We don't know what Nietzsche thinks, but we can speak of what he did. Zarathustra is the Yes-Saying part of his task and the later works are the No-Saying parts of his task. That is, they were both written to get certain results. That is, they are also for the rubes...
(Okay fine, an exaggeration; but not only an exaggeration.)
Man oh maaaaan, Joe, was I not just saying how the comments on this blog are where things get interesting? This is just what I'm talking 'bout. Let's see if I can even remotely begin to do you justice.
ReplyDeleteNaturally, the most interesting point to me is your postulate of close alignment betw. Plato and N. On this, at least, you and I are not so far from each other, though I am not sure N. would agree w/ either of us.
I am also intrigued by yr comparison betw. N. and Marx.
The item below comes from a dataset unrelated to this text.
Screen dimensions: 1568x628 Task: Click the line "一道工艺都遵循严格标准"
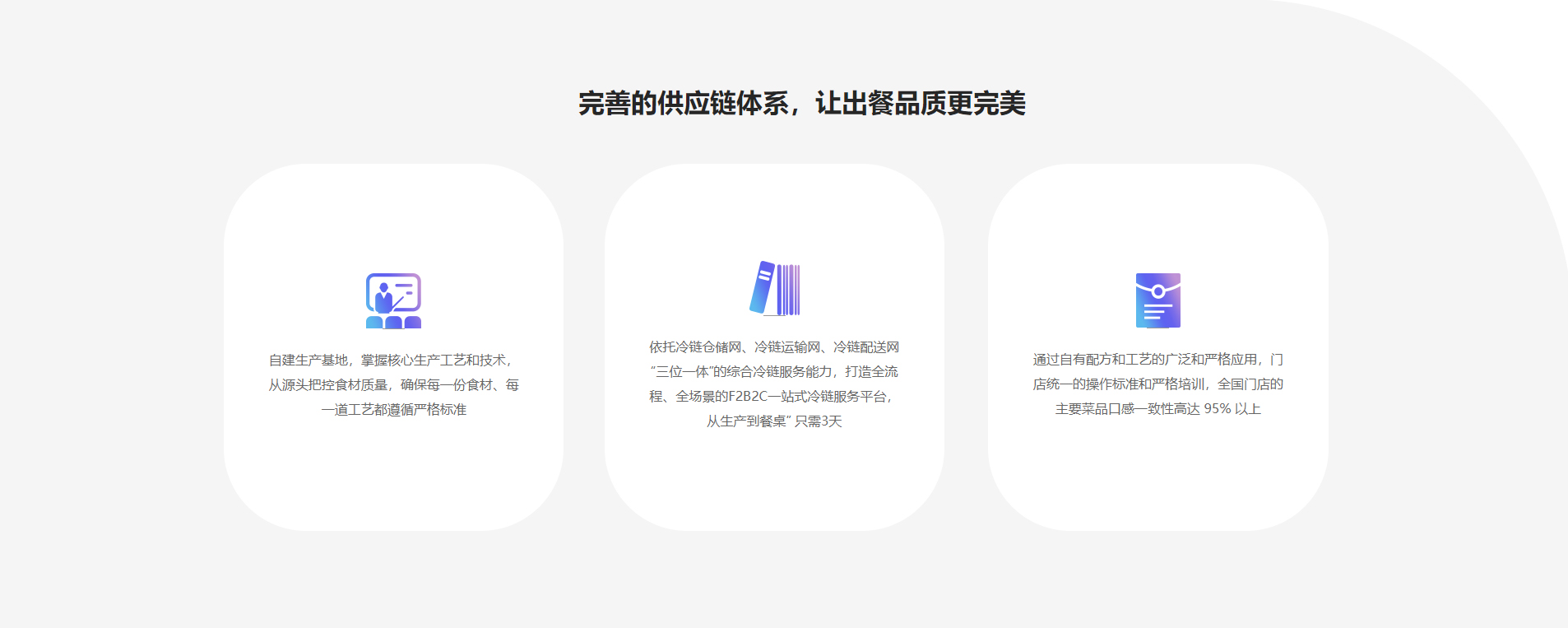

In fact, I was very recently reading Stanley Rosen's essay on "Nietzsche's Revolution" (in The Ancients & the Moderns) and was struck by the parallel betw. these same two (though this is hardly R.'s main point). They are, for instance, currently the two most influential philosophers on the current scene (which is not to say that either of them is being read "accurately"!)
Rosen, of course, does think there is an esoteric to N., and I more or less think so too; or rather, I think there is an exoteric which diverts attention-- encouraging his readers to see themselves as above the herd, and obscuring the difference betw. what you are calling exceptions and philosophers. Mirrors, indeed.
Thank you for the compliment of thinking the paper worth your time. These few responses will do, I hope, to keep the conversation going.